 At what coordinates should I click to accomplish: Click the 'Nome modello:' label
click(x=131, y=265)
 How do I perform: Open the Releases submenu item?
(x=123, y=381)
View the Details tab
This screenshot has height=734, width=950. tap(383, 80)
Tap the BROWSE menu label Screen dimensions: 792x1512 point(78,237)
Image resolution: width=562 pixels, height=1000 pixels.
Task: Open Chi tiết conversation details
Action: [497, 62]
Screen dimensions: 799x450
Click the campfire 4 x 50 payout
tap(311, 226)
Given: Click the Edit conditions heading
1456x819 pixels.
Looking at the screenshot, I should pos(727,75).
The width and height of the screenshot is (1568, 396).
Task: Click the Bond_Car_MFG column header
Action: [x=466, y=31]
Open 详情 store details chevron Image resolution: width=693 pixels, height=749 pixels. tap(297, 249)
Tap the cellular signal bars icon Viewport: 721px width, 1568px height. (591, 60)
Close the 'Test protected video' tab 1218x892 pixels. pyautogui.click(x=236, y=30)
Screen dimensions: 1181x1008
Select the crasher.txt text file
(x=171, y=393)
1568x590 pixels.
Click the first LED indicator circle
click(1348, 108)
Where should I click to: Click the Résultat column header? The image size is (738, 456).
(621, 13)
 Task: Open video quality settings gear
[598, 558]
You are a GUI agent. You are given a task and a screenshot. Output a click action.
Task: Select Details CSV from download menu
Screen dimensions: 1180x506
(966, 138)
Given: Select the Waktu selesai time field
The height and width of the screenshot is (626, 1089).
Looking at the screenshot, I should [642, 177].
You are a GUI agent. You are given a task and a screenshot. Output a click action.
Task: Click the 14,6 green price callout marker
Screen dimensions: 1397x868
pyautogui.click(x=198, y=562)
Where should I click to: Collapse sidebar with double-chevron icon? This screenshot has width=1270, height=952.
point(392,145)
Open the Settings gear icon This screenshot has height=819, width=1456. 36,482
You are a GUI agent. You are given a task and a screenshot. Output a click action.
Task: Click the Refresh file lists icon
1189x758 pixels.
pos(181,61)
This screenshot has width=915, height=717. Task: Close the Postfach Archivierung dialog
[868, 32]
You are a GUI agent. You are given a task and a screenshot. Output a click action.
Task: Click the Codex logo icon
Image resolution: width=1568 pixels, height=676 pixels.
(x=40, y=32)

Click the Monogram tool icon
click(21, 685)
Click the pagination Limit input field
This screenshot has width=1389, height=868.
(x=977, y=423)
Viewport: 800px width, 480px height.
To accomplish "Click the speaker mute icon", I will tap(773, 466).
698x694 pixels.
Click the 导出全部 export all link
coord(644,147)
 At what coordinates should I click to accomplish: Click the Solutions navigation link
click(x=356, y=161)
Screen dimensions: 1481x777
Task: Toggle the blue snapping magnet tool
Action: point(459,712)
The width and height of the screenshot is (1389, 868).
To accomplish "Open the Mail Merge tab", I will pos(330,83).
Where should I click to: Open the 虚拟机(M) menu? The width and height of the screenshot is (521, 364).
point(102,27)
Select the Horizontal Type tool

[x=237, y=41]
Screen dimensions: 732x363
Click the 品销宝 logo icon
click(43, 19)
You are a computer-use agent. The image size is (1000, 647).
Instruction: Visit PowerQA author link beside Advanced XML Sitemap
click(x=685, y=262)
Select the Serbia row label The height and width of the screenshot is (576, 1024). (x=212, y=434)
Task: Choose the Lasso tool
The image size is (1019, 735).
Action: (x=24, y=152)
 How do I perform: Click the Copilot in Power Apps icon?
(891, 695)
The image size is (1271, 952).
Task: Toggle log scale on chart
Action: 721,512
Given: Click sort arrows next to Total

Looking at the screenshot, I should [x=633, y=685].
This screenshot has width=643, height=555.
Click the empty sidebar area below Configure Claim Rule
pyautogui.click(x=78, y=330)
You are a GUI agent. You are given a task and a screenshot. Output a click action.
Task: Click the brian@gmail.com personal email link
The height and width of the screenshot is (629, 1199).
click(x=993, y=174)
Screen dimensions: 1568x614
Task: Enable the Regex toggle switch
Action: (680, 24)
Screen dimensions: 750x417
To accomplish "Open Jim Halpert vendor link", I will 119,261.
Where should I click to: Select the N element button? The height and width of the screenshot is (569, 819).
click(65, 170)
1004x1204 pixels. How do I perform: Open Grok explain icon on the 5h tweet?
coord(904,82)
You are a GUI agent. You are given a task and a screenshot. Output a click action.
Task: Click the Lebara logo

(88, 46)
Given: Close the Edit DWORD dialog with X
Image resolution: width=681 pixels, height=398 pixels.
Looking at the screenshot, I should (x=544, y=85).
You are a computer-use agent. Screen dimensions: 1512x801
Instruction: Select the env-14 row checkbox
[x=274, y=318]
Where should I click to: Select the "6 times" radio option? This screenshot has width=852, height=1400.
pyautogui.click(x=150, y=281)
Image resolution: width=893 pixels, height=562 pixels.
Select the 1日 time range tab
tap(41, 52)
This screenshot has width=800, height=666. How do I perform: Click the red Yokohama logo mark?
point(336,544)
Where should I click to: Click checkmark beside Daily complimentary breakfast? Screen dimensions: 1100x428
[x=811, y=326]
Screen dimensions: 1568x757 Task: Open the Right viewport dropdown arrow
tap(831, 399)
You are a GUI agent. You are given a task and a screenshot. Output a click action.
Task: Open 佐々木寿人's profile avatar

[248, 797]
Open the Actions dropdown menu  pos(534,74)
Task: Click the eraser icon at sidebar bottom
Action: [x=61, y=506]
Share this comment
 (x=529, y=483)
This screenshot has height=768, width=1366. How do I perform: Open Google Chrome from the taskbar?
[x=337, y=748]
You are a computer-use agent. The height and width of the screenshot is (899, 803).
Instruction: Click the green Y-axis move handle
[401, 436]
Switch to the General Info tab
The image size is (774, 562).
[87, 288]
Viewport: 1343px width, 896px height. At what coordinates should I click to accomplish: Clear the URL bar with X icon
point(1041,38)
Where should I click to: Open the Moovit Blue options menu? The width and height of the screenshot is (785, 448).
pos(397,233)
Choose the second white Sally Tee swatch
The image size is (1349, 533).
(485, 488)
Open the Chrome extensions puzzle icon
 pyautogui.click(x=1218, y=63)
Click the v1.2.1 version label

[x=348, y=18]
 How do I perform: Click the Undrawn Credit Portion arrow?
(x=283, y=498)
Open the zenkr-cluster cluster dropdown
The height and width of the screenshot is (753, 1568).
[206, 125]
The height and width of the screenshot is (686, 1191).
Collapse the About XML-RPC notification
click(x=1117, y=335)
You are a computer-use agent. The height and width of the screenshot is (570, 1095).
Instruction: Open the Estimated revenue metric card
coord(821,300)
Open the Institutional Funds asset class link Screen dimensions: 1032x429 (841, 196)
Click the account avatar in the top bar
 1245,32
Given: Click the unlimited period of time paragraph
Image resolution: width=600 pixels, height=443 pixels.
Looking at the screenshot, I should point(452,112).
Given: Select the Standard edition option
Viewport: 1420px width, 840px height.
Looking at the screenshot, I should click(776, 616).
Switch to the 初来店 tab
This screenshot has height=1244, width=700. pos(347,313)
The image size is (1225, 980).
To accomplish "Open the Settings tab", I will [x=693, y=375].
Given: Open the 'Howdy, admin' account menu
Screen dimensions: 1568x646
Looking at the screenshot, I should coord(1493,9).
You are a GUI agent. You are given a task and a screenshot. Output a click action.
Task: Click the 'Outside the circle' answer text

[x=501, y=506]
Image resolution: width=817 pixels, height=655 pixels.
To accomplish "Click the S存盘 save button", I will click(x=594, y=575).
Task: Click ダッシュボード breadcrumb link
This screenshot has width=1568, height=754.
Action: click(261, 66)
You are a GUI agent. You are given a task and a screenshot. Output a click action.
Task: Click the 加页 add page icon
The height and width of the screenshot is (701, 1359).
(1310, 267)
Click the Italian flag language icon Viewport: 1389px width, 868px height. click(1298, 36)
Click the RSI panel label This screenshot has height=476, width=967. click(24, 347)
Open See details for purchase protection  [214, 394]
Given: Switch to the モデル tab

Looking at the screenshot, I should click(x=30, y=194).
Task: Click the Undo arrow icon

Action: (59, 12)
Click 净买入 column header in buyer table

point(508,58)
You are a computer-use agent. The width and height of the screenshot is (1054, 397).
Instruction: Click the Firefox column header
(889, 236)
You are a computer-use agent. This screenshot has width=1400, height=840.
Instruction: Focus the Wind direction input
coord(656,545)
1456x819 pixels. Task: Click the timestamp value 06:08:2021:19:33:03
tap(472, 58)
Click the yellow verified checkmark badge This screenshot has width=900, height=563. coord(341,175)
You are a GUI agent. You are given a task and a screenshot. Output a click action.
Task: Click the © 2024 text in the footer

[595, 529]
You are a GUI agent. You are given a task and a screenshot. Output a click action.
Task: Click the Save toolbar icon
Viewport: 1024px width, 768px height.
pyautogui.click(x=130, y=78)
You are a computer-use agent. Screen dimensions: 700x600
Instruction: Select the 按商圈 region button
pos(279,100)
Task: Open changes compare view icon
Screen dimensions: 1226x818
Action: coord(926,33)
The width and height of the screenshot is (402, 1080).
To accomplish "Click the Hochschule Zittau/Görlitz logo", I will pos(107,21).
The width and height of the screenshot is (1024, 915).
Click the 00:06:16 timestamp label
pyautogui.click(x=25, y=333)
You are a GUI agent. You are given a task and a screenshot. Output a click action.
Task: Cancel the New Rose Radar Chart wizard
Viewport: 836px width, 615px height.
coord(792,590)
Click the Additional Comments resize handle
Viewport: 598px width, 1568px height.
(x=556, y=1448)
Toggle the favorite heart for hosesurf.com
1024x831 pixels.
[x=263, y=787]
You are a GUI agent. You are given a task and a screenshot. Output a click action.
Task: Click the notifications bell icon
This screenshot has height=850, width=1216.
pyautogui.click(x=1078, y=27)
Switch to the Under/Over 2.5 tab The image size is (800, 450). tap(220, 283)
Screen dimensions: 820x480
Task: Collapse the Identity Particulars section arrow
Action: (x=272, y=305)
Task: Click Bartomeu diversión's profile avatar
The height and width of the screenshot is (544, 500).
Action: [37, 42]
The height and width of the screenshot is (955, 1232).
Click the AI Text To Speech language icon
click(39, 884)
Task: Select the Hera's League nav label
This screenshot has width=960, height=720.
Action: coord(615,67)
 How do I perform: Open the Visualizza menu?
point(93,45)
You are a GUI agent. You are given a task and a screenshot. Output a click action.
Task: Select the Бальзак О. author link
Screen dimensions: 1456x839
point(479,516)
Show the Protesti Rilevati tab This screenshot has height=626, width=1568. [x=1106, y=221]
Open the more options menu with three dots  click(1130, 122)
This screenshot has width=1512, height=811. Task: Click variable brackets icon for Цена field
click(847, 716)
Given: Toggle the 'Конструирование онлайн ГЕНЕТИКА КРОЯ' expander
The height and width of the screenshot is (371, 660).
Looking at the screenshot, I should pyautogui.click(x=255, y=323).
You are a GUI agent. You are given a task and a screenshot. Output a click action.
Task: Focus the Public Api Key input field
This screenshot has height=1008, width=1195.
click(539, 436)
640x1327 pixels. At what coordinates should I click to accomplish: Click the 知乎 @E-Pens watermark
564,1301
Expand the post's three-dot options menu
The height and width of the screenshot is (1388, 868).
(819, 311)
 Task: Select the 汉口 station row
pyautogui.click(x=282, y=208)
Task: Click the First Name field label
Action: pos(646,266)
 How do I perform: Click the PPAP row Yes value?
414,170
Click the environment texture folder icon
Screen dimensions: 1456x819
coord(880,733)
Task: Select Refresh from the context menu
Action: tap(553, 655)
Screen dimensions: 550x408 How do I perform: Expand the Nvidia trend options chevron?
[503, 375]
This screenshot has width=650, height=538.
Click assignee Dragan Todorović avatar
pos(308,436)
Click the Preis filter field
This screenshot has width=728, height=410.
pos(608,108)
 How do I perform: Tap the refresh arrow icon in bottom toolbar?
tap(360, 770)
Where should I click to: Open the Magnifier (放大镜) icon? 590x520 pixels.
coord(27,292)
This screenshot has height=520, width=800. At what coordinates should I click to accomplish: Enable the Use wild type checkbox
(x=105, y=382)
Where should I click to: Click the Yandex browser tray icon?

+===+

▶ [Work instructions]: Count the lines in the items above that contain the string "timestamp". Reply with the number only.

▶ [Task answer]: 2